(Prompt)
Read through the records. Copy each line that has the word "computer".

Saved data entries:
· · · ·
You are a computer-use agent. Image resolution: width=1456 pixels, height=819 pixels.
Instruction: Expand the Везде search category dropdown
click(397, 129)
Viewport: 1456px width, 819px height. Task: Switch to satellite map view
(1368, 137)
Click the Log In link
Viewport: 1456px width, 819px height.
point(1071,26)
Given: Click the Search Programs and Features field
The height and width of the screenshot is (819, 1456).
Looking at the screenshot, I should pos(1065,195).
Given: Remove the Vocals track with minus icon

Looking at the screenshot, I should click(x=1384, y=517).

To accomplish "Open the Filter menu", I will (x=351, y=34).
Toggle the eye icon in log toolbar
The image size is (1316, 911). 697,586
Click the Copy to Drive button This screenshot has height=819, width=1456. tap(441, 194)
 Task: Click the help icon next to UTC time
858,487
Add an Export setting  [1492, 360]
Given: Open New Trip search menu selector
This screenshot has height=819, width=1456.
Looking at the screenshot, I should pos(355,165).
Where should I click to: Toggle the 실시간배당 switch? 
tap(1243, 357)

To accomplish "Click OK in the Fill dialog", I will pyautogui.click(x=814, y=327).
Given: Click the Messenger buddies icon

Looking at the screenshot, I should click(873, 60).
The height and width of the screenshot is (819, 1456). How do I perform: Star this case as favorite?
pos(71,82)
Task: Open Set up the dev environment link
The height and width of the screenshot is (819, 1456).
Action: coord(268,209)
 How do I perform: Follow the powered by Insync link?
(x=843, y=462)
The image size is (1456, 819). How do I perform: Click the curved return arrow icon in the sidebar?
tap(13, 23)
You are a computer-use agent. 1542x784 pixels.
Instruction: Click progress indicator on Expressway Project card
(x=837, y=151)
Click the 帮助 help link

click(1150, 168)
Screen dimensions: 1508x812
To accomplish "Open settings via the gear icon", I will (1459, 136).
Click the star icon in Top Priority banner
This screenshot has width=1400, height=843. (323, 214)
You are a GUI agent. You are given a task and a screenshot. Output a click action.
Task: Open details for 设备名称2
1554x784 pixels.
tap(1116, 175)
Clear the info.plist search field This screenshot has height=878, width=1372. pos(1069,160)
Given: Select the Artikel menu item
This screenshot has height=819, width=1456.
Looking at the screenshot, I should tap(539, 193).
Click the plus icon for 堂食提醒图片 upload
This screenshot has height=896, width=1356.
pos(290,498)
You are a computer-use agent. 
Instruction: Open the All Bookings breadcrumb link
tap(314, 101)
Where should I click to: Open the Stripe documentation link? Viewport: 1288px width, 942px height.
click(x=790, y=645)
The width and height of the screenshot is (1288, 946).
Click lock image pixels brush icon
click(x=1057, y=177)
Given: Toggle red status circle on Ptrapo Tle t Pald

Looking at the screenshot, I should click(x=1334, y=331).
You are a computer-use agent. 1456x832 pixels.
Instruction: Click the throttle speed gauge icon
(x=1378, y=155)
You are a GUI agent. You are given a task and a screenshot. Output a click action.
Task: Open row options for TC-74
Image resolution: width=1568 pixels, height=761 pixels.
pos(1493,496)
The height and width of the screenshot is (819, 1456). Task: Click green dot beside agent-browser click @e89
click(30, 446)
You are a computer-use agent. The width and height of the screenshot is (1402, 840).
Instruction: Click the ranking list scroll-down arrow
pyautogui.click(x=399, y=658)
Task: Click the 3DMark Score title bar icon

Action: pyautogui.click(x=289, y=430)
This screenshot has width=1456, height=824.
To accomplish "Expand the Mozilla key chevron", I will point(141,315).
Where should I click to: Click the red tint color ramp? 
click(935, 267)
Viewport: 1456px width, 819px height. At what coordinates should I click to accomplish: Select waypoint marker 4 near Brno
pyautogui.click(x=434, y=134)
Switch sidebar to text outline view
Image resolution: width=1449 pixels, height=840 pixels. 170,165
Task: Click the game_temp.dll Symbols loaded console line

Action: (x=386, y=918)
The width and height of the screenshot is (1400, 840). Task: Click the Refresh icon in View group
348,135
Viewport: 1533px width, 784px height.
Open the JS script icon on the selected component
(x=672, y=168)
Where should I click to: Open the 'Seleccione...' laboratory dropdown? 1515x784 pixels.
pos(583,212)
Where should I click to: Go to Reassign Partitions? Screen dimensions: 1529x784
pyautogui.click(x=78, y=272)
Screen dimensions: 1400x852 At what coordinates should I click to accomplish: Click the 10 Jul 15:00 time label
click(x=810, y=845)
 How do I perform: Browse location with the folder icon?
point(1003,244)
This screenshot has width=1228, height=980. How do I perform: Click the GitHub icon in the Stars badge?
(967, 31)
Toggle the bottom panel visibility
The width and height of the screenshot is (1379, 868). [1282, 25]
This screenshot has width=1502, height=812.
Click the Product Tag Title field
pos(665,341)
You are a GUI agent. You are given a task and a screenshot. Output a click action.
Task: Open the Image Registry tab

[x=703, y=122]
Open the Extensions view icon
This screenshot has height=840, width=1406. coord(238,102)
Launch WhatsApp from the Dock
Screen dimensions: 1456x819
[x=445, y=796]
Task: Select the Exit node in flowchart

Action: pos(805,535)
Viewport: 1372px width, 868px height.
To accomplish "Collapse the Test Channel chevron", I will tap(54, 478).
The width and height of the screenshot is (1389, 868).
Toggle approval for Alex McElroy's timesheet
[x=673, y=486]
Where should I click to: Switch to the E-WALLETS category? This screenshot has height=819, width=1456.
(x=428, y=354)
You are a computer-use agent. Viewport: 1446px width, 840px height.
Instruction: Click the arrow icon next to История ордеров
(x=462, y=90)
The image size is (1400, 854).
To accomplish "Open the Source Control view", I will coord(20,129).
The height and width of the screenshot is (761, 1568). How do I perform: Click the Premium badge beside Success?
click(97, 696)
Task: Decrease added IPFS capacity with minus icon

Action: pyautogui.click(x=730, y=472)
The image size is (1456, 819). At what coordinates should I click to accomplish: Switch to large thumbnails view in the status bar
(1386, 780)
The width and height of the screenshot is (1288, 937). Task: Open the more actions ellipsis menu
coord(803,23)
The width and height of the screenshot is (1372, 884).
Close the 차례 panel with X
· · · ·
(Output of the exercise)
You are a computer-use agent. Image resolution: width=1456 pixels, height=819 pixels.
You are a computer-use agent. 1542x784 pixels.
You are a computer-use agent. 
You are a computer-use agent. 1456x832 pixels.
You are a computer-use agent. The width and height of the screenshot is (1402, 840).
You are a computer-use agent. Viewport: 1446px width, 840px height.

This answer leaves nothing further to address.